Данилов думал предупредить охотников, — кто-то живет в лесу, кто-то смертельно опасный! А они ушли, и подвергались ненужному риску, истребляли медведей. И очень может быть, их самих кто-то собирался истребить…
В этой пустой деревне, мужское население которой вдруг поголовно кинулось в тайгу, Данилов вынужден играть странную роль и принимать странные решения: например, самому вычислять, в каких избушках скорее всего может засесть «Чужой». Впрочем, были и карты, где отмечены избушки, и вот как раз в вычислениях, откуда бы мог придти нехороший человек, ему охотно помогали — и оставшиеся в поселке пенсионеры, и жены ушедших в леса.
То есть Данилов сам понимал, какая это все самодеятельность с его стороны… Но не ждать же, в самом деле, пока из лесу вернется все мужское население! Так Данилов поступать не умел…
Уже к шести часам вечера сыскари подходили к первой из этих избушек, и по крайней мере двое из них уже находились в смущении. Данилов, выросший в Ермаках, подолгу живший в маленьких деревушках, еще представлял, куда они идут, хотя и он представлял не до конца.
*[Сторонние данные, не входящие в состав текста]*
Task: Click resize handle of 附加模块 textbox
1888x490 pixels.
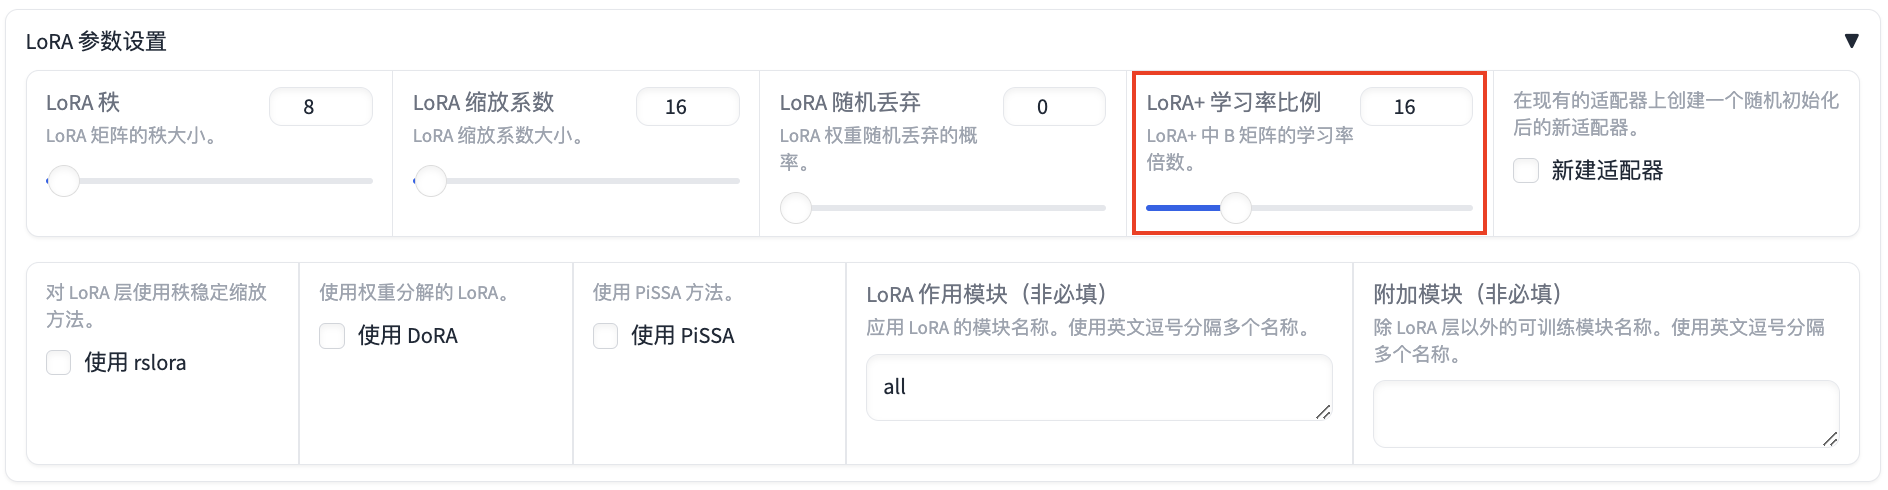Action: [1830, 438]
Для Василия, выросшего в Ужуре, среди открытых пространств, горная тайга до сих пор виделась таким пространством, по которому вьется дорога, а в конце высится избушка… что-то вроде притона в Покровке, который брали с месяц назад. Что же касается Саши, выросшего в Красноярске, то он вообще путал тайгу и амазонскую сельву, и сейчас больше всего вертел головой, смотрел по сторонам.